[Data items]
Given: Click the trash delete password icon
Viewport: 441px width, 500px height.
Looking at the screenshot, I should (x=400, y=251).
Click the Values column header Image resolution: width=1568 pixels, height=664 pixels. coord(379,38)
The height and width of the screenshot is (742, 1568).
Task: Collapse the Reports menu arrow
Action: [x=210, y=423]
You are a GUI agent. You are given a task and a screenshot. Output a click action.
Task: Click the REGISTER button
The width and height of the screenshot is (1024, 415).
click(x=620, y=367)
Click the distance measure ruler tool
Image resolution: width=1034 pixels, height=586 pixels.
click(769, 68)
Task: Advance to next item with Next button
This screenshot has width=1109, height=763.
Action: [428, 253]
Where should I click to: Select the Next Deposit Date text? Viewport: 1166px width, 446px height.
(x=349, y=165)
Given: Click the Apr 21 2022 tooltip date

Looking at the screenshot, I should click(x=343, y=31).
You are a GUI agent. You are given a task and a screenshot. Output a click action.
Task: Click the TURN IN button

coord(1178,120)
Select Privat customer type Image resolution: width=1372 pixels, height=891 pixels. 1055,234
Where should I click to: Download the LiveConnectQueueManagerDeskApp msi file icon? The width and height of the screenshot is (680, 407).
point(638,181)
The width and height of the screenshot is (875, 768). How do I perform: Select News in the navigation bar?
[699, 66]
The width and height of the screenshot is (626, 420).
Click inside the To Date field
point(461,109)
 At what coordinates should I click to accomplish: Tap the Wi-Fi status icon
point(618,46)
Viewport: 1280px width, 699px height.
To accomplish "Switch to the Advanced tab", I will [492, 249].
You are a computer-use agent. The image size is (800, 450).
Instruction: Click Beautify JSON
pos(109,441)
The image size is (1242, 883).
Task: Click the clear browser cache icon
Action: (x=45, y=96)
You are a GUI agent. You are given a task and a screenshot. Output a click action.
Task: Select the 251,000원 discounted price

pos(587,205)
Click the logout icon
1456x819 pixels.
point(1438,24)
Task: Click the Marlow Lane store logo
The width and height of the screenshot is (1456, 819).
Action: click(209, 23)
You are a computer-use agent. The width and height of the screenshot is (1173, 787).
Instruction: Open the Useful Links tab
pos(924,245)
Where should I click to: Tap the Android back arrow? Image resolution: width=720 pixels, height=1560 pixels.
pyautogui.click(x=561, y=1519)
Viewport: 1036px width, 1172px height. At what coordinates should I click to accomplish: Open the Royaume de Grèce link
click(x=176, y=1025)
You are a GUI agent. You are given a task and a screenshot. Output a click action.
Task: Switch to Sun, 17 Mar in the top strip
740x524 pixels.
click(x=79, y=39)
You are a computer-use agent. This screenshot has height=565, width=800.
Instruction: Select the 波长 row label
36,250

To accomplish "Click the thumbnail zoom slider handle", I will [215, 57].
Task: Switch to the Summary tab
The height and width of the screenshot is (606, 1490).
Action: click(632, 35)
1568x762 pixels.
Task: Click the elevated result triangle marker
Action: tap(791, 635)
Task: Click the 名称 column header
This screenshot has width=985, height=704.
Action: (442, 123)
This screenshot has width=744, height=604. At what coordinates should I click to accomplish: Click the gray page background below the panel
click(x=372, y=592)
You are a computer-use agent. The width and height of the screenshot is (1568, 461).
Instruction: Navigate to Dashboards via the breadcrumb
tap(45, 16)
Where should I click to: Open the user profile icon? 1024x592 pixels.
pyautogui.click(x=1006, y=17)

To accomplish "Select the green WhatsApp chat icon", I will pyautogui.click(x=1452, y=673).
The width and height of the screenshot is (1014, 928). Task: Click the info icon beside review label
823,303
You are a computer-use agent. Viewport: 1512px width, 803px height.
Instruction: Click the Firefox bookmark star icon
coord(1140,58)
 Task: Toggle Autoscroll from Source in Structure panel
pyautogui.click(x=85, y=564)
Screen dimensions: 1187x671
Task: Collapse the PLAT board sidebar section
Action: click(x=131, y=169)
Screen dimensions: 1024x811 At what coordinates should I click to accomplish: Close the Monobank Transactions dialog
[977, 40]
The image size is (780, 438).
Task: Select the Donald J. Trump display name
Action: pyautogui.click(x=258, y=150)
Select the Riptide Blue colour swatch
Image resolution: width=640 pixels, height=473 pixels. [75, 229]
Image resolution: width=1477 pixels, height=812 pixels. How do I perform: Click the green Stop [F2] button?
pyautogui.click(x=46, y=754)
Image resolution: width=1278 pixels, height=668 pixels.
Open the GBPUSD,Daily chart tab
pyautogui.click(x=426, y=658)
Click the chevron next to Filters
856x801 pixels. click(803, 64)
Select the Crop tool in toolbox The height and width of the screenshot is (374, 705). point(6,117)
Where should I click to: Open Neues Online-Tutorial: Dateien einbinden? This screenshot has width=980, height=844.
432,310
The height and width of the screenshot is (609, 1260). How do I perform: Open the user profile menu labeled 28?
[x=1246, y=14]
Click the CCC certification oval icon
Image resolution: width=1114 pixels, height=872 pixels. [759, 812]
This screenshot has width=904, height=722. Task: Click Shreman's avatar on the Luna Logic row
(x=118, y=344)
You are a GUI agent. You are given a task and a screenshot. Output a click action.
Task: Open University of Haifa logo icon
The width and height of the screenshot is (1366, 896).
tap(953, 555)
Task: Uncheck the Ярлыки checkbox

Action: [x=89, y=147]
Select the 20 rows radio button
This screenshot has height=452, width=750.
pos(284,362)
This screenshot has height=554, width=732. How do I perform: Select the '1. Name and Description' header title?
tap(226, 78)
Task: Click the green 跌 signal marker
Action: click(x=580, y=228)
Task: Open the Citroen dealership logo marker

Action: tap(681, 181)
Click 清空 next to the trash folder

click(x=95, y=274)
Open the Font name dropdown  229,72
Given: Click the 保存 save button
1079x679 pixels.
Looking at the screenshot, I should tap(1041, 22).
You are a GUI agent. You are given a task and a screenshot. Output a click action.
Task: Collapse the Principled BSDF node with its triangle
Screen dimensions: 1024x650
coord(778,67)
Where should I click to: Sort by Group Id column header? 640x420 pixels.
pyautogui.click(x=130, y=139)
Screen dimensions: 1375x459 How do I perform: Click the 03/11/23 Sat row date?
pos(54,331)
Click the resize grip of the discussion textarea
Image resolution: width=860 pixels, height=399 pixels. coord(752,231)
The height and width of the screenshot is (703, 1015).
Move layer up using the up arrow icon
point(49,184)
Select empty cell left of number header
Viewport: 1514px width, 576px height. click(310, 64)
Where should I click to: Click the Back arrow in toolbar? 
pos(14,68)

**TASK TO CARRY OUT**
Print every entry exactly as written.

**TASK RESULT**
Given: Click the trash delete password icon
Viewport: 441px width, 500px height.
Looking at the screenshot, I should (x=400, y=251).
Click the Values column header Image resolution: width=1568 pixels, height=664 pixels. coord(379,38)
The height and width of the screenshot is (742, 1568).
Task: Collapse the Reports menu arrow
Action: [x=210, y=423]
You are a GUI agent. You are given a task and a screenshot. Output a click action.
Task: Click the REGISTER button
The width and height of the screenshot is (1024, 415).
click(x=620, y=367)
Click the distance measure ruler tool
Image resolution: width=1034 pixels, height=586 pixels.
click(769, 68)
Task: Advance to next item with Next button
This screenshot has width=1109, height=763.
Action: [428, 253]
Where should I click to: Select the Next Deposit Date text? Viewport: 1166px width, 446px height.
(x=349, y=165)
Given: Click the Apr 21 2022 tooltip date

Looking at the screenshot, I should click(x=343, y=31).
You are a GUI agent. You are given a task and a screenshot. Output a click action.
Task: Click the TURN IN button

coord(1178,120)
Select Privat customer type Image resolution: width=1372 pixels, height=891 pixels. 1055,234
Where should I click to: Download the LiveConnectQueueManagerDeskApp msi file icon? The width and height of the screenshot is (680, 407).
point(638,181)
The width and height of the screenshot is (875, 768). How do I perform: Select News in the navigation bar?
[699, 66]
The width and height of the screenshot is (626, 420).
Click inside the To Date field
point(461,109)
 At what coordinates should I click to accomplish: Tap the Wi-Fi status icon
point(618,46)
Viewport: 1280px width, 699px height.
To accomplish "Switch to the Advanced tab", I will [492, 249].
You are a computer-use agent. The image size is (800, 450).
Instruction: Click Beautify JSON
pos(109,441)
The image size is (1242, 883).
Task: Click the clear browser cache icon
Action: (x=45, y=96)
You are a GUI agent. You are given a task and a screenshot. Output a click action.
Task: Select the 251,000원 discounted price

pos(587,205)
Click the logout icon
1456x819 pixels.
point(1438,24)
Task: Click the Marlow Lane store logo
The width and height of the screenshot is (1456, 819).
Action: click(209, 23)
You are a computer-use agent. The width and height of the screenshot is (1173, 787).
Instruction: Open the Useful Links tab
pos(924,245)
Where should I click to: Tap the Android back arrow? Image resolution: width=720 pixels, height=1560 pixels.
pyautogui.click(x=561, y=1519)
Viewport: 1036px width, 1172px height. At what coordinates should I click to accomplish: Open the Royaume de Grèce link
click(x=176, y=1025)
You are a GUI agent. You are given a task and a screenshot. Output a click action.
Task: Switch to Sun, 17 Mar in the top strip
740x524 pixels.
click(x=79, y=39)
You are a computer-use agent. This screenshot has height=565, width=800.
Instruction: Select the 波长 row label
36,250

To accomplish "Click the thumbnail zoom slider handle", I will [215, 57].
Task: Switch to the Summary tab
The height and width of the screenshot is (606, 1490).
Action: click(632, 35)
1568x762 pixels.
Task: Click the elevated result triangle marker
Action: tap(791, 635)
Task: Click the 名称 column header
This screenshot has width=985, height=704.
Action: (442, 123)
This screenshot has width=744, height=604. At what coordinates should I click to accomplish: Click the gray page background below the panel
click(x=372, y=592)
You are a computer-use agent. The width and height of the screenshot is (1568, 461).
Instruction: Navigate to Dashboards via the breadcrumb
tap(45, 16)
Where should I click to: Open the user profile icon? 1024x592 pixels.
pyautogui.click(x=1006, y=17)

To accomplish "Select the green WhatsApp chat icon", I will pyautogui.click(x=1452, y=673).
The width and height of the screenshot is (1014, 928). Task: Click the info icon beside review label
823,303
You are a computer-use agent. Viewport: 1512px width, 803px height.
Instruction: Click the Firefox bookmark star icon
coord(1140,58)
 Task: Toggle Autoscroll from Source in Structure panel
pyautogui.click(x=85, y=564)
Screen dimensions: 1187x671
Task: Collapse the PLAT board sidebar section
Action: click(x=131, y=169)
Screen dimensions: 1024x811 At what coordinates should I click to accomplish: Close the Monobank Transactions dialog
[977, 40]
The image size is (780, 438).
Task: Select the Donald J. Trump display name
Action: pyautogui.click(x=258, y=150)
Select the Riptide Blue colour swatch
Image resolution: width=640 pixels, height=473 pixels. [75, 229]
Image resolution: width=1477 pixels, height=812 pixels. How do I perform: Click the green Stop [F2] button?
pyautogui.click(x=46, y=754)
Image resolution: width=1278 pixels, height=668 pixels.
Open the GBPUSD,Daily chart tab
pyautogui.click(x=426, y=658)
Click the chevron next to Filters
856x801 pixels. click(803, 64)
Select the Crop tool in toolbox The height and width of the screenshot is (374, 705). point(6,117)
Where should I click to: Open Neues Online-Tutorial: Dateien einbinden? This screenshot has width=980, height=844.
432,310
The height and width of the screenshot is (609, 1260). How do I perform: Open the user profile menu labeled 28?
[x=1246, y=14]
Click the CCC certification oval icon
Image resolution: width=1114 pixels, height=872 pixels. [759, 812]
This screenshot has width=904, height=722. Task: Click Shreman's avatar on the Luna Logic row
(x=118, y=344)
You are a GUI agent. You are given a task and a screenshot. Output a click action.
Task: Open University of Haifa logo icon
The width and height of the screenshot is (1366, 896).
tap(953, 555)
Task: Uncheck the Ярлыки checkbox

Action: [x=89, y=147]
Select the 20 rows radio button
This screenshot has height=452, width=750.
pos(284,362)
This screenshot has height=554, width=732. How do I perform: Select the '1. Name and Description' header title?
tap(226, 78)
Task: Click the green 跌 signal marker
Action: click(x=580, y=228)
Task: Open the Citroen dealership logo marker

Action: tap(681, 181)
Click 清空 next to the trash folder

click(x=95, y=274)
Open the Font name dropdown  229,72
Given: Click the 保存 save button
1079x679 pixels.
Looking at the screenshot, I should tap(1041, 22).
You are a GUI agent. You are given a task and a screenshot. Output a click action.
Task: Collapse the Principled BSDF node with its triangle
Screen dimensions: 1024x650
coord(778,67)
Where should I click to: Sort by Group Id column header? 640x420 pixels.
pyautogui.click(x=130, y=139)
Screen dimensions: 1375x459 How do I perform: Click the 03/11/23 Sat row date?
pos(54,331)
Click the resize grip of the discussion textarea
Image resolution: width=860 pixels, height=399 pixels. coord(752,231)
The height and width of the screenshot is (703, 1015).
Move layer up using the up arrow icon
point(49,184)
Select empty cell left of number header
Viewport: 1514px width, 576px height. click(310, 64)
Where should I click to: Click the Back arrow in toolbar? 
pos(14,68)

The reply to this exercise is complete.